Segment Open

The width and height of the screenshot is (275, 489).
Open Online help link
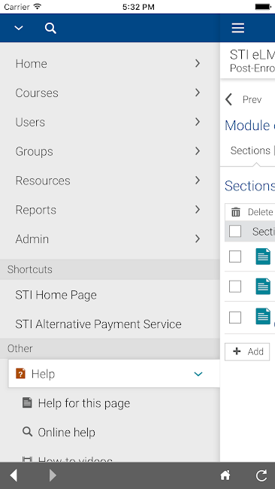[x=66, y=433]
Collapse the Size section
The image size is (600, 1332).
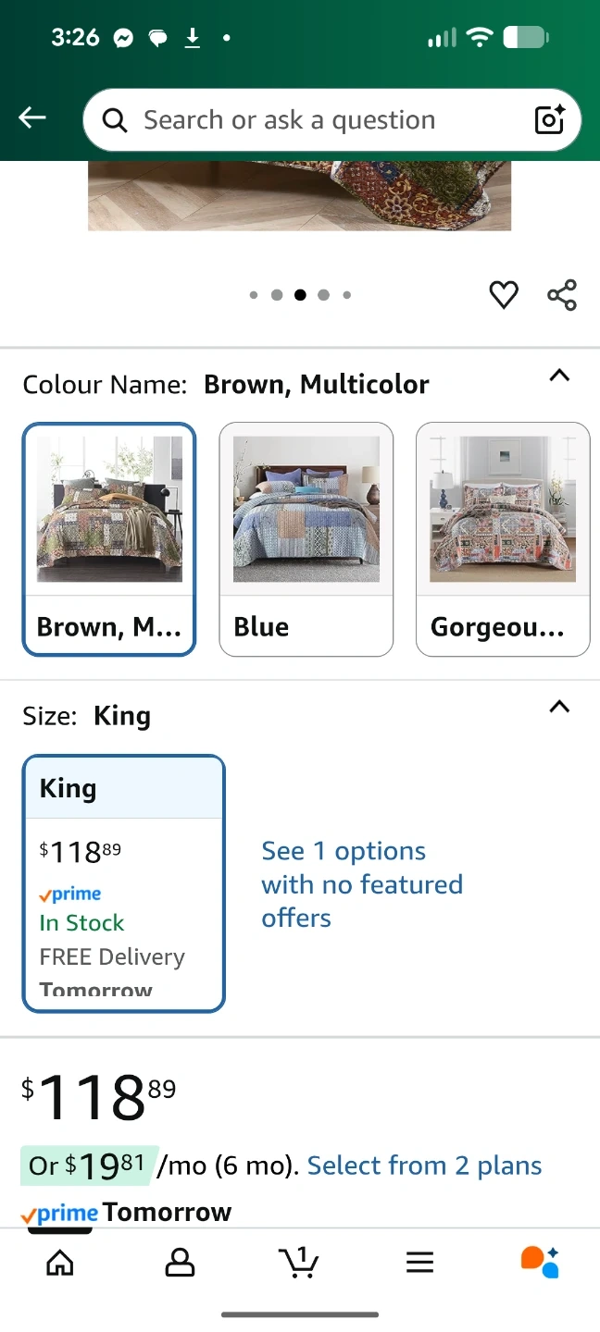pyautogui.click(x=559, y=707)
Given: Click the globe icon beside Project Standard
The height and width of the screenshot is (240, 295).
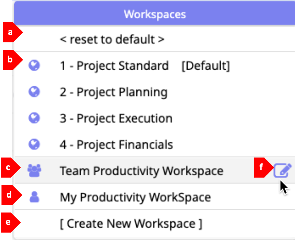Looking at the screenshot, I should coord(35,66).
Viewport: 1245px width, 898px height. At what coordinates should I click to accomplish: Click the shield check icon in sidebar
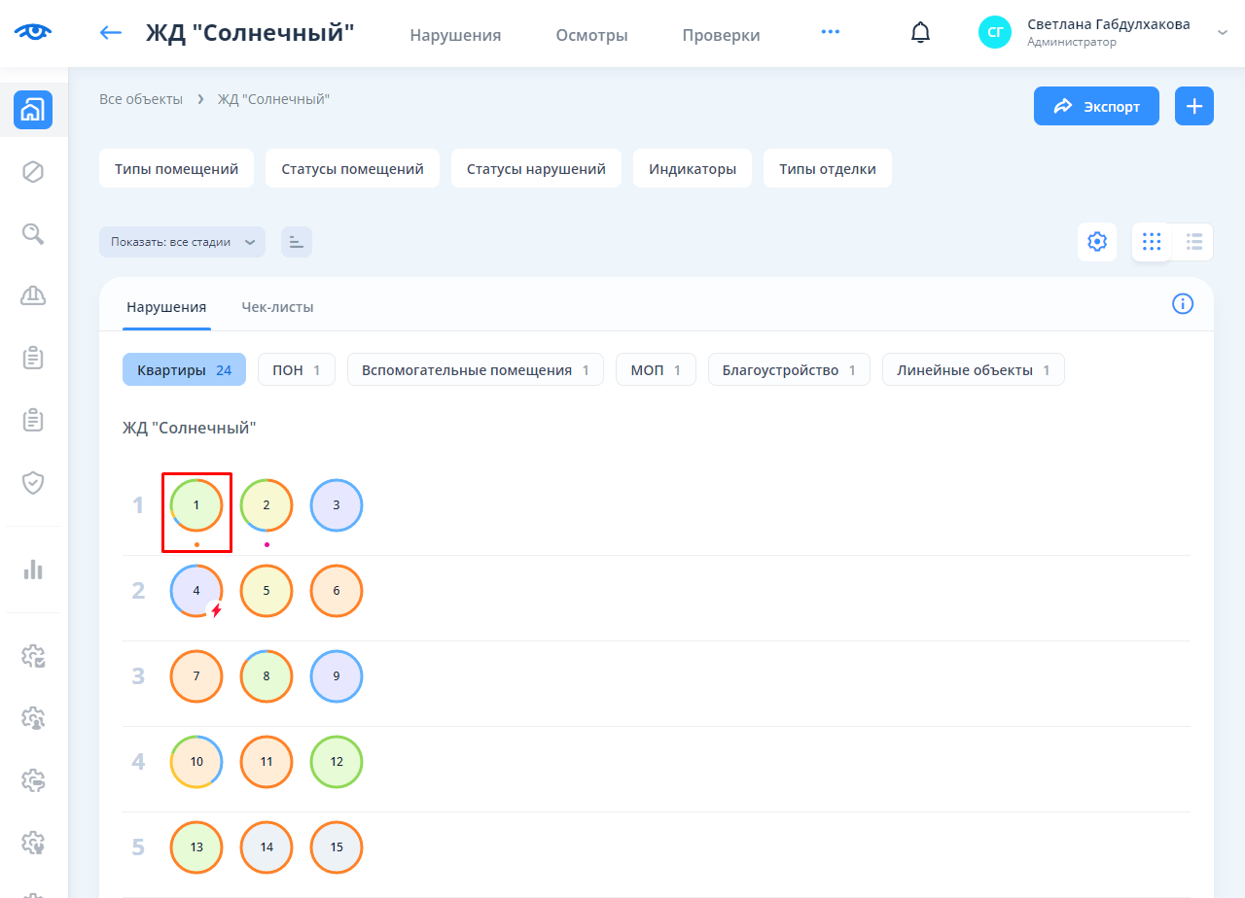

Segment Closed

Exercise directions: Wherever a line in the data above holds "icon", copy that line.

Output of the exercise:
Given: Click the globe icon beside Project Standard
Viewport: 1245px width, 898px height. At what coordinates should I click to accomplish: Click the shield check icon in sidebar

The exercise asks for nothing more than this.